I was surprised to read recently that internationally-renowned speaker and author Richard Foster - someone whose profound and thoughtful books are praised by people as diverse as Dallas Willard and Delia Smith (and many others in between) - is apparently an anti-christian false prophet, bringing evil into the body of Christ ( "The cult of guru Richard Foster" ).

It made me think - If you want to avoid the uncomfortable state known as 'doubt,' then here's a great tip for y'all: Discount anyone who thinks differently to you, and deny that there's integrity in their thought process. Of course doing this is easy - just make sure you don't listen to them, or, if you do, don't do it kindly. If you can label them with terms like 'apostate' 'heretic' or 'cult leader' then even better.

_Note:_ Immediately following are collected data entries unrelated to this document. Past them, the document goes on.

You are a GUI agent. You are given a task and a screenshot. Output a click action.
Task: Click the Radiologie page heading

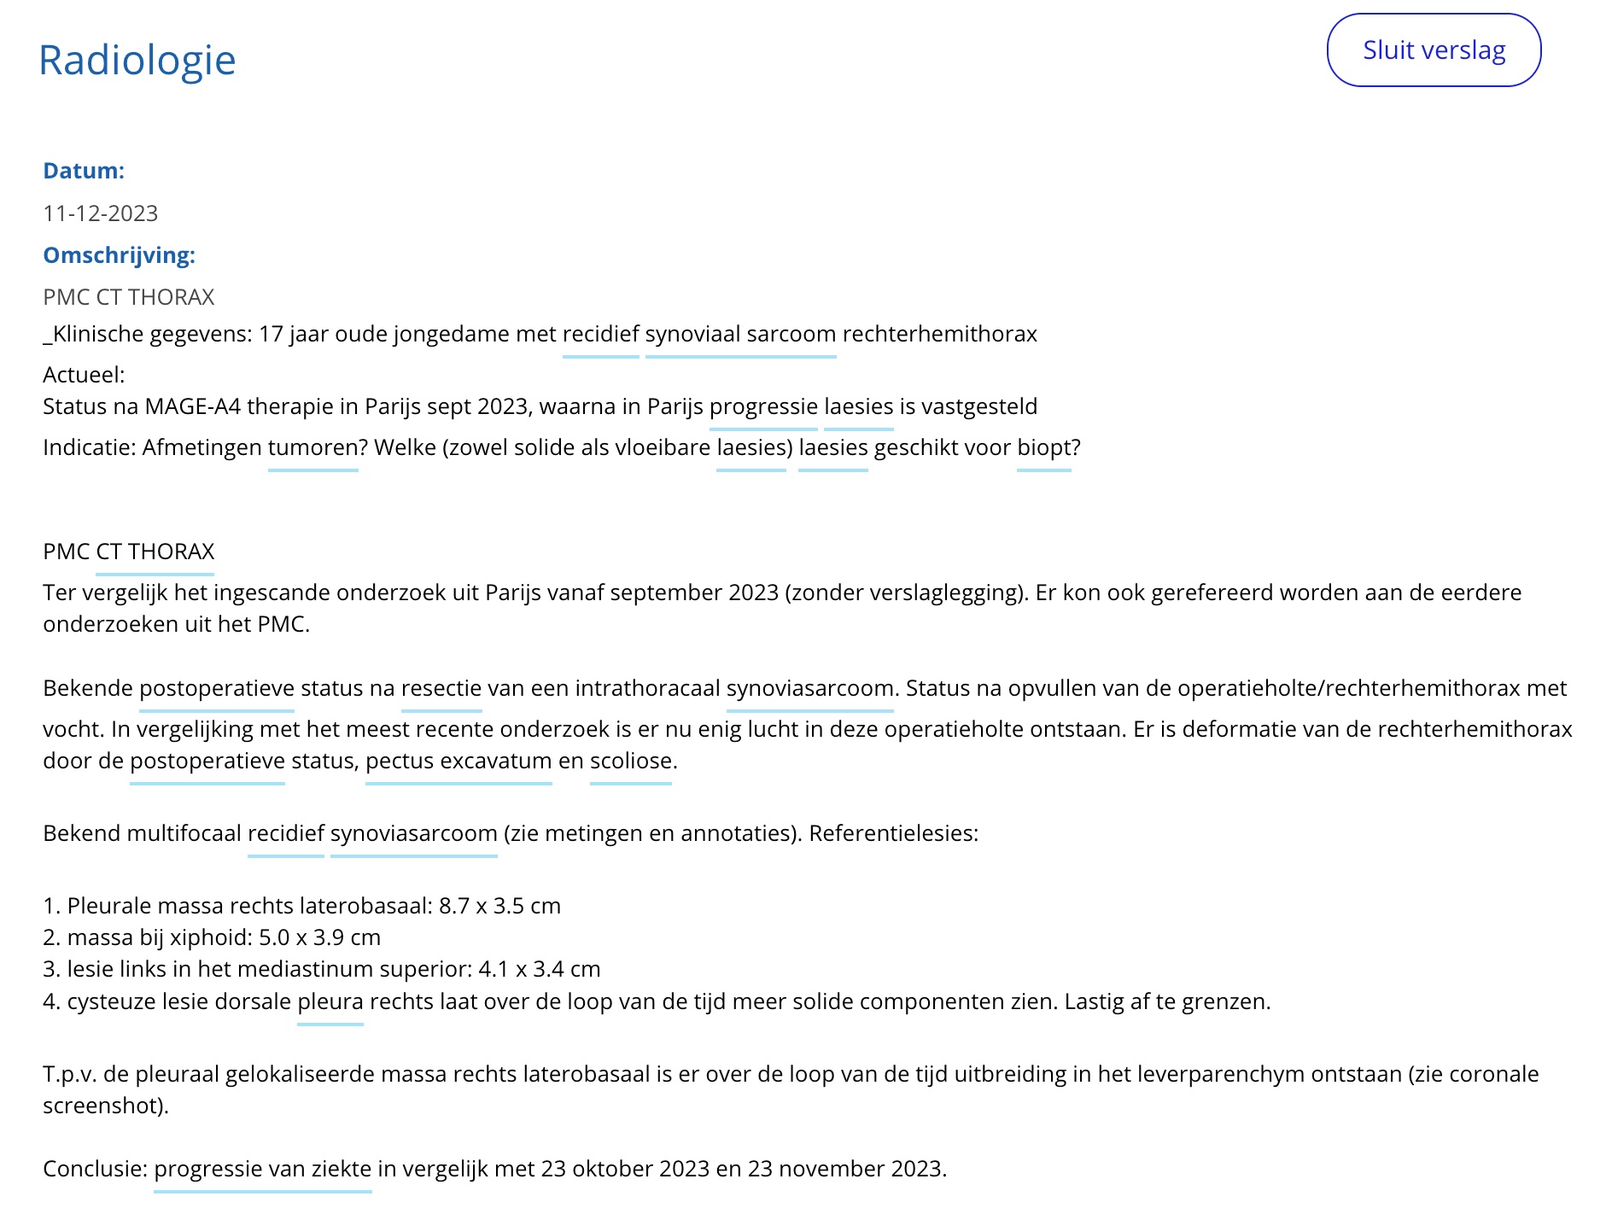coord(137,61)
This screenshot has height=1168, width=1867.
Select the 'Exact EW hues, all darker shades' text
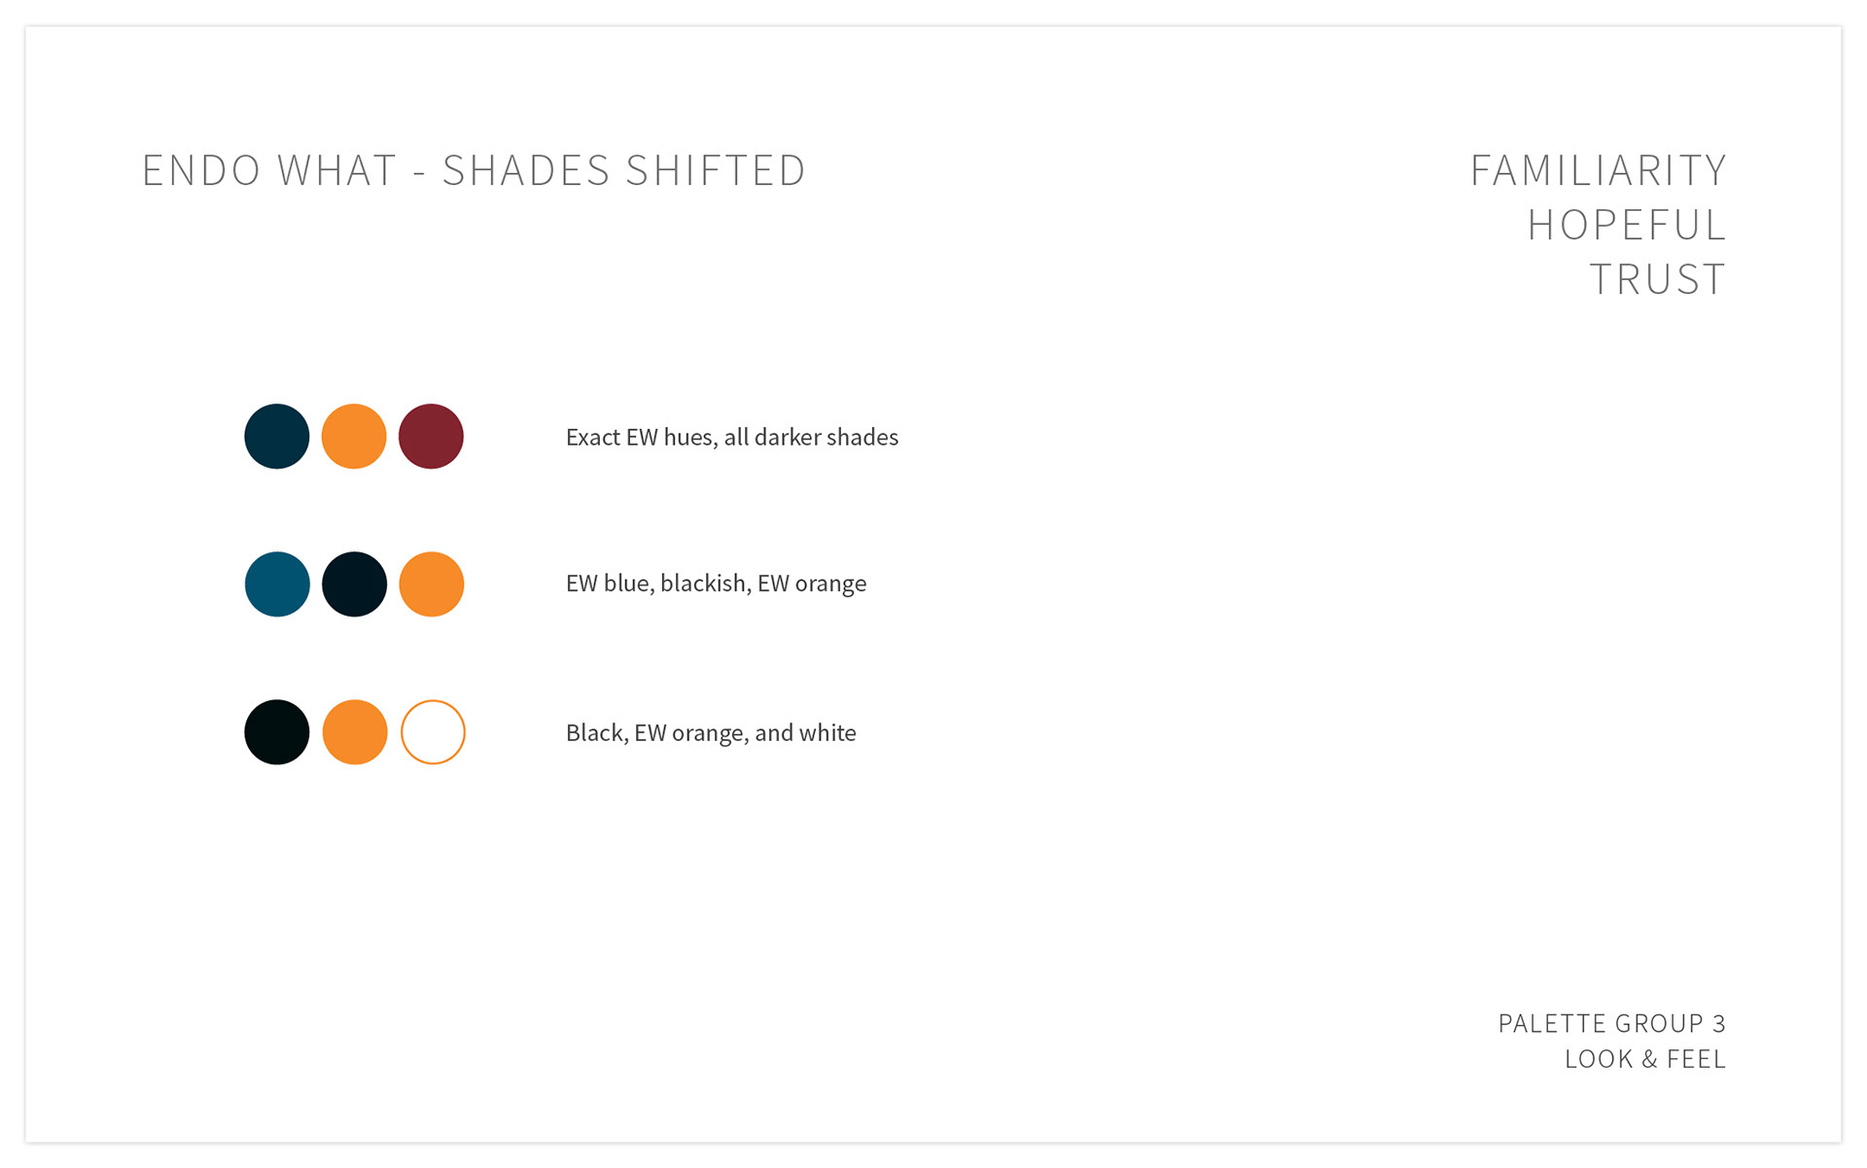click(x=732, y=438)
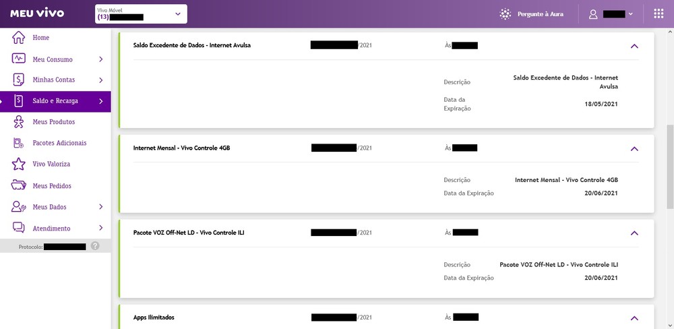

The trouble is, I think it's very difficult to do this to someone and love them at the same time. You can certainly love someone and disagree with them - but to disagree with someone lovingly involves understanding them, seeing where they are wrong, and challenging them incisively. It doesn't involve waving the heretic stick at them and bundling them off to 'you're talking nonsense' land.

So, if loving people means listening to them, and understanding them, and acknowledging that their point of view could be as coherent as yours... it means loving people also means being open to challenge... which means - being loving necessarily means doubting sometimes?